Les colonialistes se targuaient d’avoir aboli l’esclavage en 1848 donc 44 ans après que la Révolution haïtienne ait mis fin à ce crime le plus abominable contre l’humanité comme vient de le voter l’Assemblée Générale de l’ONU à l’initiative du Ghana.
Que dit exactement le Code noir ?
Promulgué en mars 1685 sous Louis XIV, rédigé par Colbert alors secrétaire d’État à la Marine, le Code noir est l’acte fondateur du droit esclavagiste et colonial français. Composé de soixante articles, ce texte édifie un cadre juridique qui proclame que les esclaves comme des "biens meubles" comparables aux animaux, possédés par un maître esclavagiste, soumis à des châtiments barbares, ne peuvent posséder quoi que ce soit, y compris leurs progénitures.
L’article 44 :
« Déclarons les esclaves être meubles ». Les maîtres pouvaient les marquer au fer rouge de la fleur de lys, les acheter et les vendre, les séparer de leurs enfants.“
L’esclavage a été aboli une première fois par la Convention nationale le 4 février 1794, rétabli par Napoléon Bonaparte en 1802, puis aboli à nouveau par le décret du 27 avril 1848. Et pourtant, le Code noir, gardé silencieusement dans le droit français, n’avait jamais été abrogé.
Le projet d’abrogation co-signé par 130 députés sans le parti de droite UDR ni le parti fasciste FN/RN a été introduit le 16 septembre 2025 à l’Assemblée nationale pour être enfin voté en commission ce 20 mai 2026 qui lance le parcours législatif qui se poursuivra dans l’hémicycle le jeudi 28 mai avant de franchir l’étape du Sénat.
La proposition de loi abroge formellement les édits royaux, donc le Code noir et prévoit que le gouvernement remette au Parlement un rapport dressant la liste des dispositions issues du droit colonial depuis 1685 jusqu’en 1946 qui analyse leurs conséquences contemporaines en termes de développement économique, social, culturel et environnemental des territoires concernés, ainsi qu’en termes de discriminations et de racisme France.
Un amendement en commission précise que ce rapport devra aussi évaluer la place accordée à l’histoire de l’esclavage et de la traite dans les programmes scolaires.

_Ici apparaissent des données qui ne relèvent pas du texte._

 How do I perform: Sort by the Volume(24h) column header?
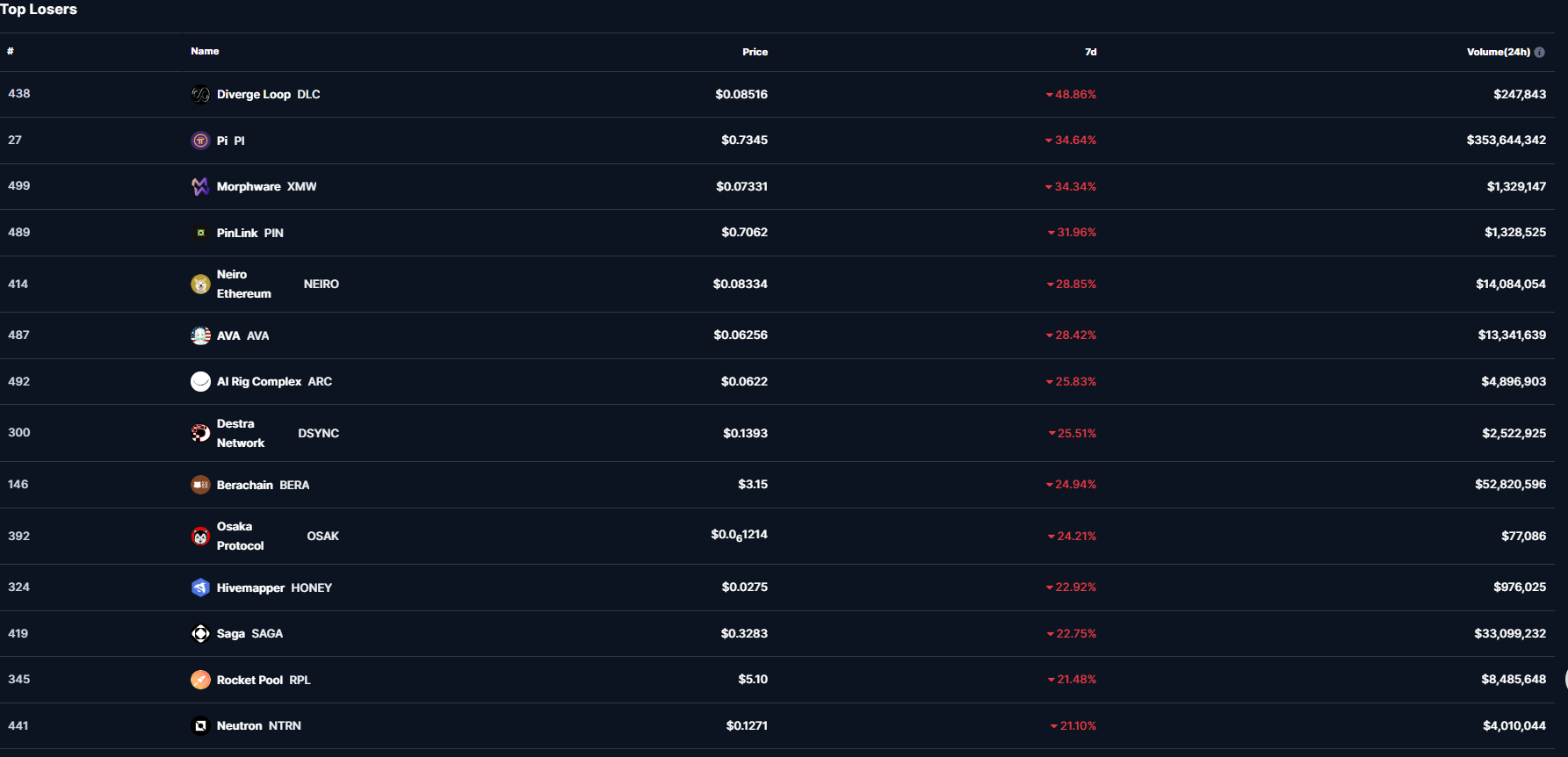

Manifestement, cette abrogation annoncée du Code noir résulte du scandale du chlordécone aux Antilles, du réveil du mouvement indépendantiste en Kanaky, de la négrophobie qui explose dans les médias, de la déshumanisation raciste d’élus noirs sur des plateaux télévisés, donc du racisme d’État interne, auquel il faut ajouter que les expulsions des bases militaires françaises, des volontés populaires en Afrique que pour la souveraineté monétaire « la France doit dégager » et la montée du souverainisme en Afrique contre l’enclos françafricain.
Les tares congénitales de la françafrique se nichent dans le Code noir et sont l’héritage.
C’est donc les résistances anti-racistes, notamment des victimes du racisme d’État en France, des peuples colonisés de la Kanaky aux Antilles et du mouvement souverainiste anti-néocolonial en Afrique qui expliquent les actuelles tentatives de replâtrage de la façade fissurée de la françafrique.
Ils sont contraints à semer l’illusion de restructurer leur domination parce que le rapport des forces changent en faveur des victimes de l’impérialisme renforcé par le déclin des prédateurs impérialistes étasuniens, européens, israéliens.
La preuve en est que pas une contradiction près, l’État français s’est ainsi abstenu en mars 2026 à l’ONU lors du vote d’une résolution qualifiant la traite transatlantique de crime majeur contre l’humanité.
Alors ne soyons pas dupes, continuons la lutte pour l’égalité de droit et de dignité entre les humains et les peuples.